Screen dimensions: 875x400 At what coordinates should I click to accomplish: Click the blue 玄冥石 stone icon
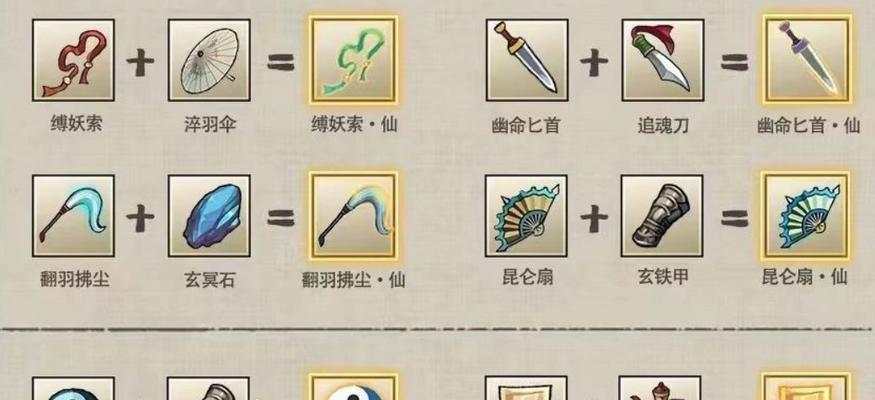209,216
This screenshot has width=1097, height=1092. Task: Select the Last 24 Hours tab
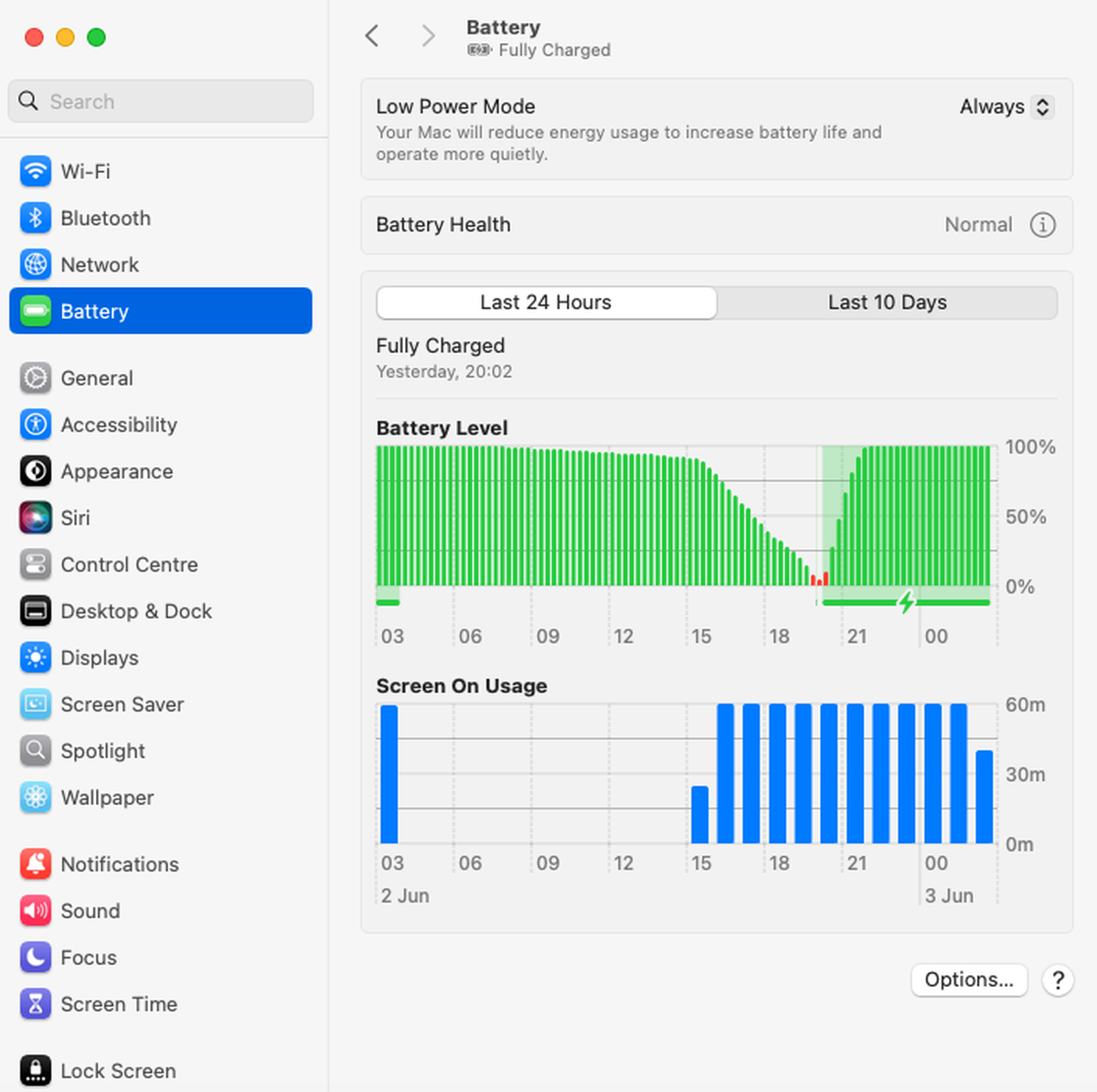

--

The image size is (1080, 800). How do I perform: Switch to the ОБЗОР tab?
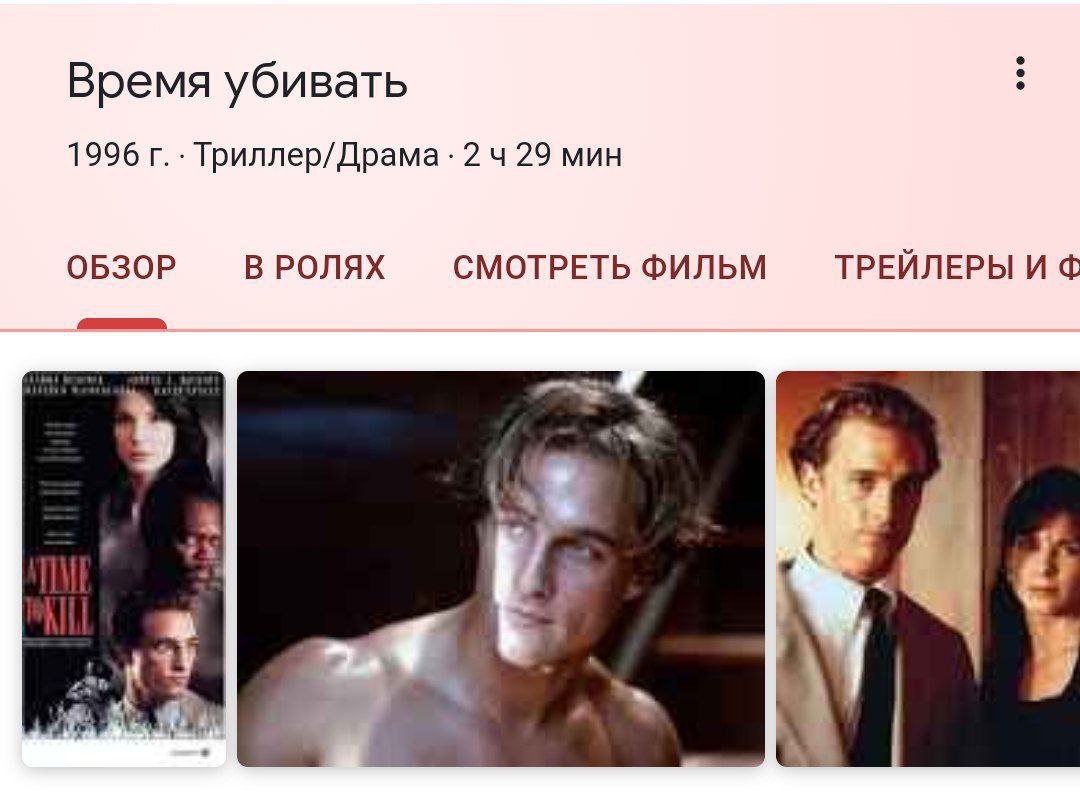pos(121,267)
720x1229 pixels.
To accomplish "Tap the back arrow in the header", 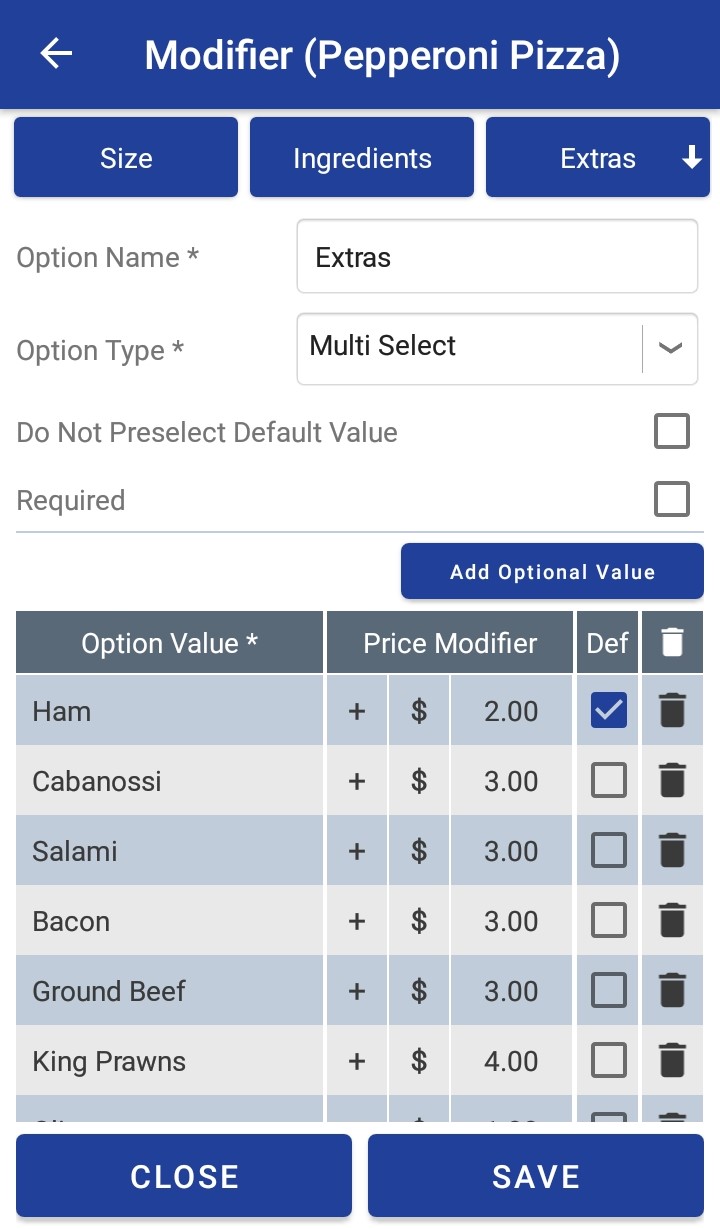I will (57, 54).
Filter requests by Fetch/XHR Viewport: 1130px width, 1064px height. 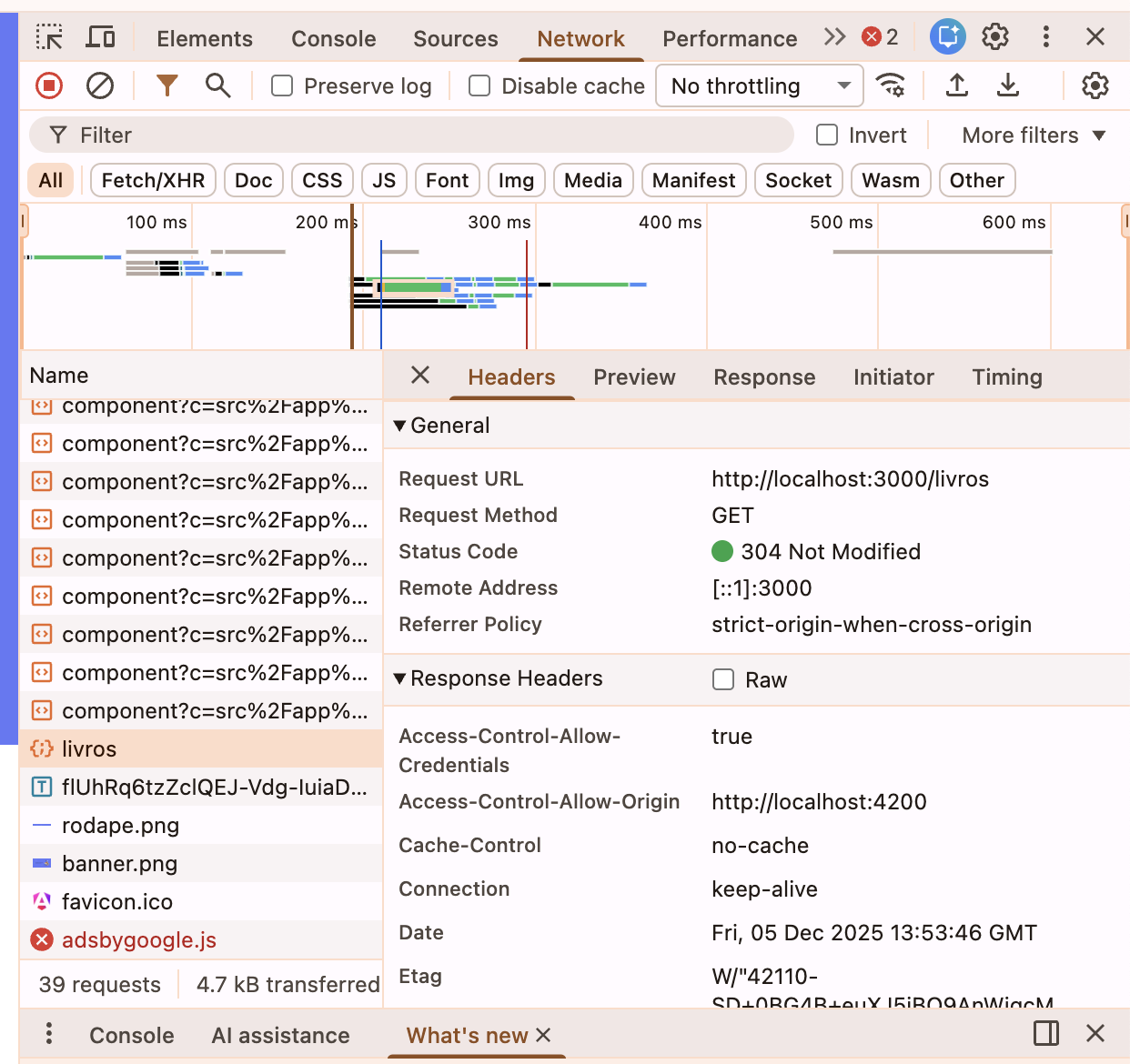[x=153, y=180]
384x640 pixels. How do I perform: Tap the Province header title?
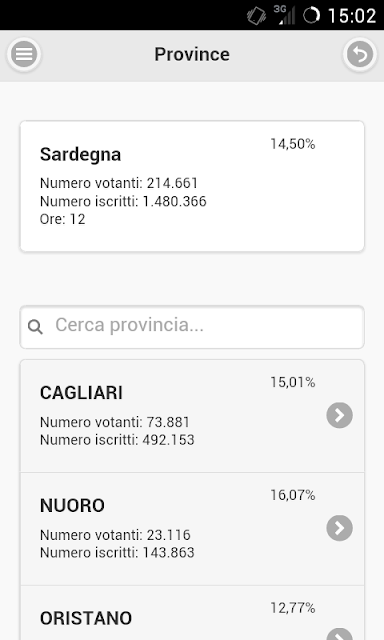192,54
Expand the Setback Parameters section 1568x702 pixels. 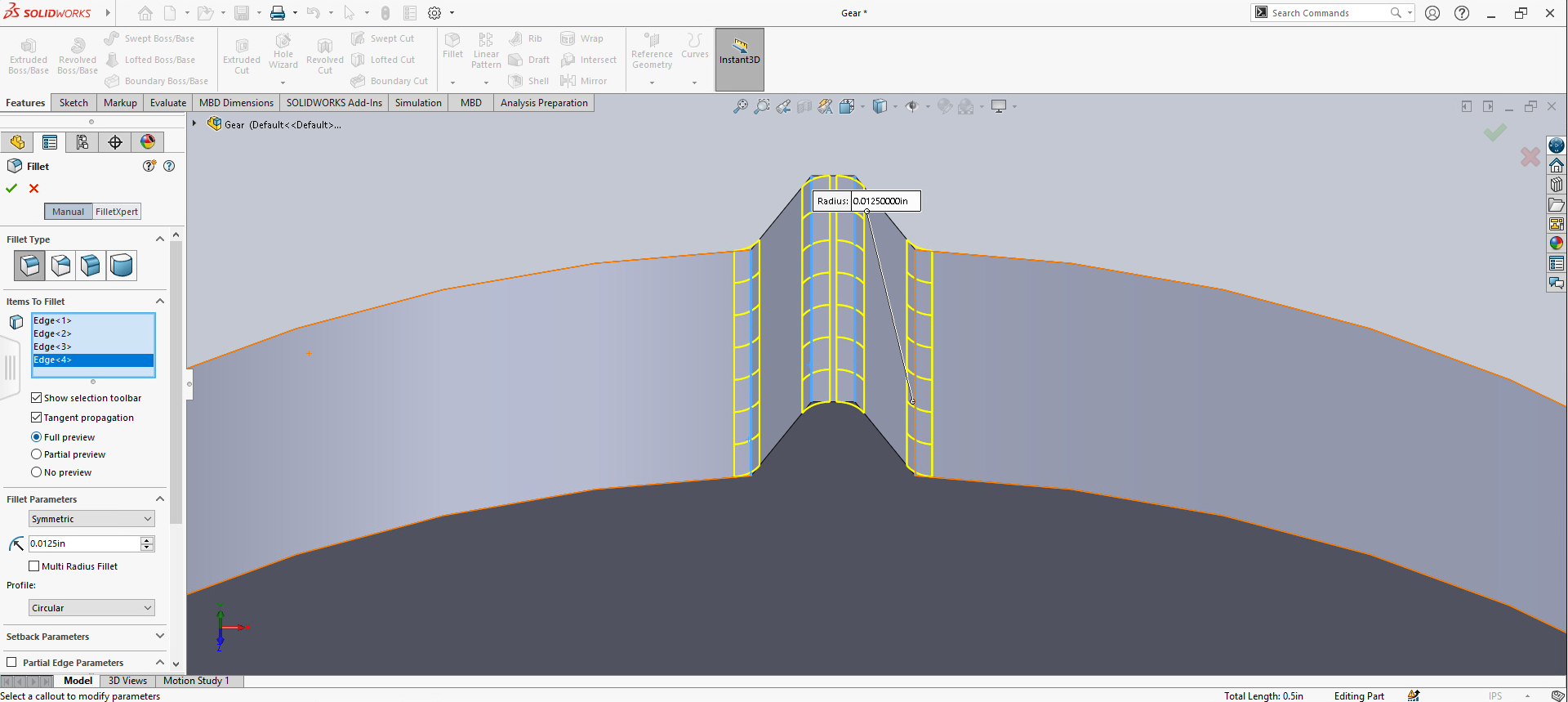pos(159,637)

# [Problem requirements]
In the listing above, find the line containing "Screen dimensions: 875x400" and the line containing "This screenshot has"; print those lines and every line between them exactly, leaving out pictures.

# [Solved exercise]
Screen dimensions: 875x400 At what coordinates should I click to accomplish: Click the blue 玄冥石 stone icon
209,216
This screenshot has width=1097, height=1092. Task: Select the Last 24 Hours tab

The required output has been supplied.